Although examples of the disclosure are described with respect to a wearable head device or an AR/MR/XR system, it is understood that the disclosed sound field recording and playback methods may also be performed using other devices or systems. For example, the disclosed methods may be performed using a mobile device for compensating for effects of movement during recording or playback. As another example, the disclosed methods may be performed using a mobile device for recording a sound field including extracting sound objects and combining the sound objects and a residual.
Although examples of the disclosure are described with respect to headpose compensation, it is understood that the disclosed sound field recording and playback methods may also be performed generally for compensation of any movement. For example, the disclosed methods may be performed using a mobile device for compensating for effects of movement during recording or playback.

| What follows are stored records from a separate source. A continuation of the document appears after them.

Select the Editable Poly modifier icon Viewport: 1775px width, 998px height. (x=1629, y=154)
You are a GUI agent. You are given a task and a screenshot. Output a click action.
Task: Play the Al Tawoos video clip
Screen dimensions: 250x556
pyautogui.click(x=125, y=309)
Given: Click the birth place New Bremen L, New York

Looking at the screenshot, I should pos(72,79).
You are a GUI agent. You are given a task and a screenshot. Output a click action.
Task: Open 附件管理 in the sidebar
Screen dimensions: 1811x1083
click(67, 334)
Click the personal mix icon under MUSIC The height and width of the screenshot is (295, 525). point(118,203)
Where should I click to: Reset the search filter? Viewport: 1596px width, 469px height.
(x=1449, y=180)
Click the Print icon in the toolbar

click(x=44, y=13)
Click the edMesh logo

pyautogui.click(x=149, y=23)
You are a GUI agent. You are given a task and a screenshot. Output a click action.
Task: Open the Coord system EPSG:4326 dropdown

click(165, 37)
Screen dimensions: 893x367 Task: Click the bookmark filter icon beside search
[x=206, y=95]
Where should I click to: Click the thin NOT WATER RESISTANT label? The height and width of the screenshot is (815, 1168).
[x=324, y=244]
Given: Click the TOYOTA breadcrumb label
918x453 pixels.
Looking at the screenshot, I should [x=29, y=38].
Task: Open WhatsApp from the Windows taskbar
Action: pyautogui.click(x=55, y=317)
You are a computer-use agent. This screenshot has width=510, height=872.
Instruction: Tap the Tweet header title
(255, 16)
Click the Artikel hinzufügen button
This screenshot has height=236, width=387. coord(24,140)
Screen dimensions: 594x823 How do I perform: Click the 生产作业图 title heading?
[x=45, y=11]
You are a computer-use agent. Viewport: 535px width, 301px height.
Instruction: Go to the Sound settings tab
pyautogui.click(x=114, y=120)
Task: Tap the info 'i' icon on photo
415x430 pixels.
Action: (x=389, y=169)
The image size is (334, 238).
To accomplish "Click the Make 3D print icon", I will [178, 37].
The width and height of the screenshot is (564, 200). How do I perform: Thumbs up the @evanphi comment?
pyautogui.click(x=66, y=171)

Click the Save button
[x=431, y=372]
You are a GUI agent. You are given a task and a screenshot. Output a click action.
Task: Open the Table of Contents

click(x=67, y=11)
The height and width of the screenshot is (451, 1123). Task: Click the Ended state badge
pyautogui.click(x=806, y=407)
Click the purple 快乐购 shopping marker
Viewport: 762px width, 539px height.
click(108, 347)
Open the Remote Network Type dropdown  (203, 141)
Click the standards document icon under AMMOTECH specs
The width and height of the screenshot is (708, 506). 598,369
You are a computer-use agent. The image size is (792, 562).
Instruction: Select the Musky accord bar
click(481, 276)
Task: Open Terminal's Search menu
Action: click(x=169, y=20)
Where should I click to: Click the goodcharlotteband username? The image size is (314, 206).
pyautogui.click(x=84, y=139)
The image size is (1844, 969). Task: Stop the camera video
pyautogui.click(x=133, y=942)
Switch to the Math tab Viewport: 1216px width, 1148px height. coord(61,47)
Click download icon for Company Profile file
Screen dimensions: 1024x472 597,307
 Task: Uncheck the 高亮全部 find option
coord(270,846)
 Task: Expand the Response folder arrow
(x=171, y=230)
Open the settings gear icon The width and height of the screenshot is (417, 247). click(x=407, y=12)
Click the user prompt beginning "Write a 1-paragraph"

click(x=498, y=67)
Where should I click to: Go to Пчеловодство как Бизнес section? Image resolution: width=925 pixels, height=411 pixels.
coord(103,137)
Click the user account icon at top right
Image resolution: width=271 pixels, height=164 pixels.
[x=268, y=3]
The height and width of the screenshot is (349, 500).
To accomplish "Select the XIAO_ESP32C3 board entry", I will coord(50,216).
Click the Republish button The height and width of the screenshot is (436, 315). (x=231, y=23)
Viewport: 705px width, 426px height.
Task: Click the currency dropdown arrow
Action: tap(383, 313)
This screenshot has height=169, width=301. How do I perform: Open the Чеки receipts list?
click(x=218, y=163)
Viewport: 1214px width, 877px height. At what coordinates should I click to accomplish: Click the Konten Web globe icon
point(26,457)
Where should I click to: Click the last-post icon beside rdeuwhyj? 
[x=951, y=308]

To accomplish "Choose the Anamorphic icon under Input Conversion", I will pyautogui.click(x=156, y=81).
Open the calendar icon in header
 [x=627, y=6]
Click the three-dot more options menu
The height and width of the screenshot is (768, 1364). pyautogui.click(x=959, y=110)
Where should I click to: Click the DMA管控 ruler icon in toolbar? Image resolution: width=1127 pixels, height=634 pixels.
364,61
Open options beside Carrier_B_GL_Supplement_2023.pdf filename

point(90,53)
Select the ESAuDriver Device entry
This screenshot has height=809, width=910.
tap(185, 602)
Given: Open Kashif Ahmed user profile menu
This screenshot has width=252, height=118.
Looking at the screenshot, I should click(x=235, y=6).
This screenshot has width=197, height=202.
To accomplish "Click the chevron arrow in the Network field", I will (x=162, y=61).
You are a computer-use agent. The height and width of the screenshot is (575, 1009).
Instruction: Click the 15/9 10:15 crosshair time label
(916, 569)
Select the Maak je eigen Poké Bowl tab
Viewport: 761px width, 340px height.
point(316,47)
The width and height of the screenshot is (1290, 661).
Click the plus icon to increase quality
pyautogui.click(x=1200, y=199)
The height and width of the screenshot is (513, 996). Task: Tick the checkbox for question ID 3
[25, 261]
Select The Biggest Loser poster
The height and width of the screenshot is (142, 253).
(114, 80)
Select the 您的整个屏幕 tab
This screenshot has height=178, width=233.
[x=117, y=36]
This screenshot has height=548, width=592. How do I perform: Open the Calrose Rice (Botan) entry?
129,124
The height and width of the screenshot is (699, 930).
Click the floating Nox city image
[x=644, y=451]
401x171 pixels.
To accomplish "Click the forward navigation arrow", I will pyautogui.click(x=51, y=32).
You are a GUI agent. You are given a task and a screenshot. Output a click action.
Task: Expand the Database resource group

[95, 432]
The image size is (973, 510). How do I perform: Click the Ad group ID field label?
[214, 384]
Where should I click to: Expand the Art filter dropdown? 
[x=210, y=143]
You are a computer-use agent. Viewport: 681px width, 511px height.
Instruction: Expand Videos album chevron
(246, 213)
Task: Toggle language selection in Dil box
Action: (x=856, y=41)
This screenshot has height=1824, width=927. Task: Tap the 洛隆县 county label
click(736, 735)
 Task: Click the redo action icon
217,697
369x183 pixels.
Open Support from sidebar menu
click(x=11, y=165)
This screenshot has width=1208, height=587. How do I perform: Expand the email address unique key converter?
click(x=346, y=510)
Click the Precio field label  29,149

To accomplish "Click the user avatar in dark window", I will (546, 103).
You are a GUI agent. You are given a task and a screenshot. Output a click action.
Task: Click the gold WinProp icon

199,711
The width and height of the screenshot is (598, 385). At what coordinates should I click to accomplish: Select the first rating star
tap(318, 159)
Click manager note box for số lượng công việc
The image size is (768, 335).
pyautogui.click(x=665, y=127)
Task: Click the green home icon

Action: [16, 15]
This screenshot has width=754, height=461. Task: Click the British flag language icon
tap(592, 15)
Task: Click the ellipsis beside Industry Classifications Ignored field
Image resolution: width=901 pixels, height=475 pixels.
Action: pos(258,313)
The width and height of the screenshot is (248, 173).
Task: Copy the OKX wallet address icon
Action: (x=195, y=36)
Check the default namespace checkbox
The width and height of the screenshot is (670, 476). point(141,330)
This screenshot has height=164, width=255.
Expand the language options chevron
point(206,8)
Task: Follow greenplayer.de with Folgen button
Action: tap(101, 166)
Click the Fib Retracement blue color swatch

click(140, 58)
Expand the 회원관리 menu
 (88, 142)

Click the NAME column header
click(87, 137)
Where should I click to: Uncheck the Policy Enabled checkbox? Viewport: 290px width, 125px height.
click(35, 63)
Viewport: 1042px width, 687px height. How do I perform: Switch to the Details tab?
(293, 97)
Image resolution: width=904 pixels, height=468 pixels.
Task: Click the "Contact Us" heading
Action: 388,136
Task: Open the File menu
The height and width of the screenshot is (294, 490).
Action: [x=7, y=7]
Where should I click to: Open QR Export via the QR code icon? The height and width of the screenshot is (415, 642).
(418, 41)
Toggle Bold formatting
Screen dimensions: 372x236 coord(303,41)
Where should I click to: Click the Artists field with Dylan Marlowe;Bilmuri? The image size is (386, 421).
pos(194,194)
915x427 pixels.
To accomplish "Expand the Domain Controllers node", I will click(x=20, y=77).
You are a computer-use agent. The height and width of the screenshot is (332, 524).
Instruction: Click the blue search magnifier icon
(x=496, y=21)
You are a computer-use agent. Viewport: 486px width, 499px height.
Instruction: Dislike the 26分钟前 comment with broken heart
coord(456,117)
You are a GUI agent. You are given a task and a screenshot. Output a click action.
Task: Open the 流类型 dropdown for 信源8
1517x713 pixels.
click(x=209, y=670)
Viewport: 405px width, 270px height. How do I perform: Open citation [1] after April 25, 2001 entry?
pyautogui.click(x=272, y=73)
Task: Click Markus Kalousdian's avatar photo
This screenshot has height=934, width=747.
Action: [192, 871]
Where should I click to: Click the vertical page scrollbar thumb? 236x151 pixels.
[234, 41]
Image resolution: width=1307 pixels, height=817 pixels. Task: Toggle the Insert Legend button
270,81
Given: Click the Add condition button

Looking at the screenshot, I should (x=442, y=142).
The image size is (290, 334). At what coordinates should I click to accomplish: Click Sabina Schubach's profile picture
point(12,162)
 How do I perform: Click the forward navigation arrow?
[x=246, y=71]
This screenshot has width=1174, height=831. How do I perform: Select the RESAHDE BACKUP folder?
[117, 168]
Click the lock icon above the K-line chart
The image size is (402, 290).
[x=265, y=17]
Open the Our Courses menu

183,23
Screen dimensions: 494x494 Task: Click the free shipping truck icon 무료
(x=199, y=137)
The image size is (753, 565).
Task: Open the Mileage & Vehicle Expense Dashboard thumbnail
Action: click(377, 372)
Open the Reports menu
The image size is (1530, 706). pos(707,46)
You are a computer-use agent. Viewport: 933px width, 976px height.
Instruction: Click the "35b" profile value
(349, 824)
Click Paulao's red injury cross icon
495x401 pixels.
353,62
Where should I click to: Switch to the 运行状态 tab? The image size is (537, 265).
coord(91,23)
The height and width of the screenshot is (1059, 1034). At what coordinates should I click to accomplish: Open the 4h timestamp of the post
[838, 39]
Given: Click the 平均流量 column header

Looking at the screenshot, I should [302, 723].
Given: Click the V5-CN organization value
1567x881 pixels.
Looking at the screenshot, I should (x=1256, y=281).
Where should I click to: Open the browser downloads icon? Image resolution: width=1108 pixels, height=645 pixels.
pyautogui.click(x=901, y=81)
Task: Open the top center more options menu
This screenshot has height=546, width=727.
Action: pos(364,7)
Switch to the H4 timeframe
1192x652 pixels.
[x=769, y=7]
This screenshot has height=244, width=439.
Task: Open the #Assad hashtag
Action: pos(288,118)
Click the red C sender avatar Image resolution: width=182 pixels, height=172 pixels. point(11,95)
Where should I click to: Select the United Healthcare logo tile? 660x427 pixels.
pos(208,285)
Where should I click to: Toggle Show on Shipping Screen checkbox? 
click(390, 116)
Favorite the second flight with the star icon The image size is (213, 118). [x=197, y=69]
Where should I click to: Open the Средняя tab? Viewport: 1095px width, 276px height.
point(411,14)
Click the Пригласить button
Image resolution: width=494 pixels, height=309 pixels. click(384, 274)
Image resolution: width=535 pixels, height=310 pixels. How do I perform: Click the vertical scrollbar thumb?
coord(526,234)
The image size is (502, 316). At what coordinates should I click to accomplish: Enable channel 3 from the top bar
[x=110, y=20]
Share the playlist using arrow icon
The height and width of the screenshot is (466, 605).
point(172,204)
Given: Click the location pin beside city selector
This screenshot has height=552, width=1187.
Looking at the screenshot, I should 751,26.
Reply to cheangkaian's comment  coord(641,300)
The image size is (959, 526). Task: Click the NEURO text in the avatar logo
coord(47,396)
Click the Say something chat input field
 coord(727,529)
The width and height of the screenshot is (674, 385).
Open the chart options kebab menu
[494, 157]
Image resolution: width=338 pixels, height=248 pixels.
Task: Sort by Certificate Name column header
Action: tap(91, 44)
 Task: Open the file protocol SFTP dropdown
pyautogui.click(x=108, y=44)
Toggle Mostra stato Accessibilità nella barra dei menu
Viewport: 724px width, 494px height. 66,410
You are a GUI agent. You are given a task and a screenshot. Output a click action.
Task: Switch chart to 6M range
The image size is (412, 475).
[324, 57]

With respect to the systems and methods described herein, elements of the systems and methods can be implemented by one or more computer processors (e.g., CPUs or DSPs) as appropriate. The disclosure is not limited to any particular configuration of computer hardware, including computer processors, used to implement these elements. In some cases, multiple computer systems can be employed to implement the systems and methods described herein. For example, a first computer processor (e.g., a processor of a wearable device coupled to one or more microphones) can be utilized to receive input microphone signals, and perform initial processing of those signals (e.g., signal conditioning and/or segmentation). A second (and perhaps more computationally powerful) processor can then be utilized to perform more computationally intensive processing, such as determining probability values associated with speech segments of those signals. Another computer device, such as a cloud server, can host an audio processing engine, to which input signals are ultimately provided. Other suitable configurations will be apparent and are within the scope of the disclosure.
According to some embodiments, a method comprises: detecting, with a microphone of a first wearable head device, a sound of an environment; determining a digital audio signal based on the detected sound, the digital audio signal associated with a sphere having a position in the environment; concurrently with detecting the sound, detecting, via a sensor of the first wearable head device, a microphone movement with respect to the environment; adjusting the digital audio signal, wherein the adjusting comprises adjusting the position of the sphere based on based on the detected microphone movement (e.g., magnitude, direction); and presenting the adjusted digital audio signal to a user of a second wearable head device via one or more speakers of the second wearable head device.
According to some embodiments, the method further comprises: detecting, with a microphone of a third wearable head device, a second sound of the environment; determining a second digital audio signal based on the second detected sound, the second digital audio signal associated with a second sphere having a second position in the environment; concurrently, with detecting the second sound, detecting, via a sensor of the third wearable head device, a second microphone movement with respect to the environment; adjusting the second digital audio signal, wherein the adjusting comprises adjusting the second position of the second sphere based on based on the second detected microphone movement; combining the adjusted digital audio signal and the second adjusted digital audio signal; and presenting the combined first adjusted digital audio signal and second adjusted digital audio signal to the user of the second wearable head device via the one or more speakers of the second wearable head device.
According to some embodiments, the first adjusted digital audio signal and the second adjusted digital audio signal are combined at a server.
According to some embodiments, the digital audio signal comprises an Ambisonic file.
According to some embodiments, detecting the microphone movement with respect to the environment comprises performing one or more of simultaneous localization and mapping and visual inertial odometry.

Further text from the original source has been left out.